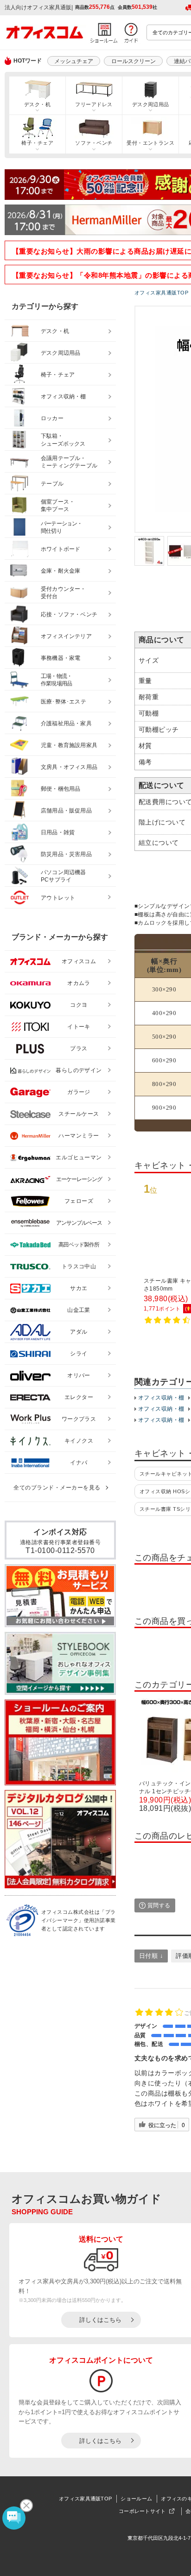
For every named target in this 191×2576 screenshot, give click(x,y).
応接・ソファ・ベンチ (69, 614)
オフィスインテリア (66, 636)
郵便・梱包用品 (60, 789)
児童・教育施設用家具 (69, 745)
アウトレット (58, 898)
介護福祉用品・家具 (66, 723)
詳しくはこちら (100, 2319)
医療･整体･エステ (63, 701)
....
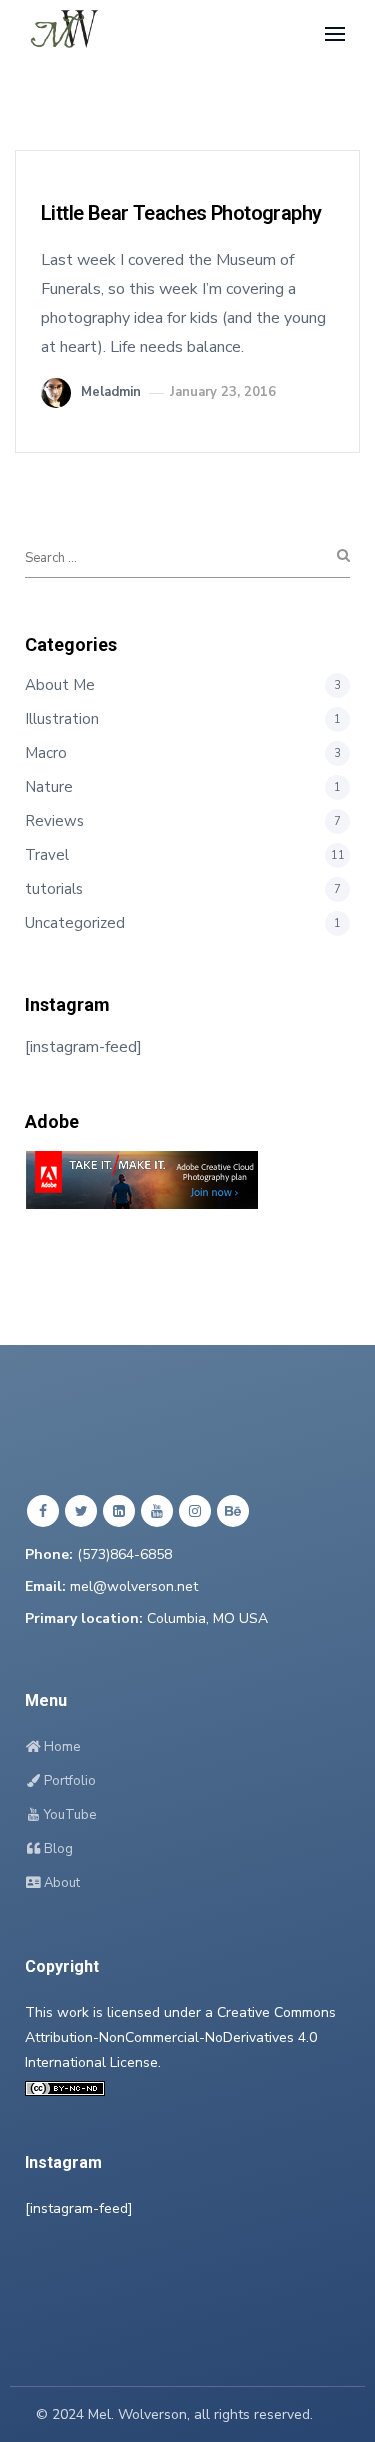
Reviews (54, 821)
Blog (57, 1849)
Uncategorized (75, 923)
....
### What you will do
Quote the data above from the line containing "応接・ソファ・ベンチ (69, 614)" to the line containing "医療･整体･エステ (63, 701)", inclusive, and stop.

### Completed task
応接・ソファ・ベンチ (69, 614)
オフィスインテリア (66, 636)
郵便・梱包用品 (60, 789)
児童・教育施設用家具 (69, 745)
アウトレット (58, 898)
介護福祉用品・家具 (66, 723)
詳しくはこちら (100, 2319)
医療･整体･エステ (63, 701)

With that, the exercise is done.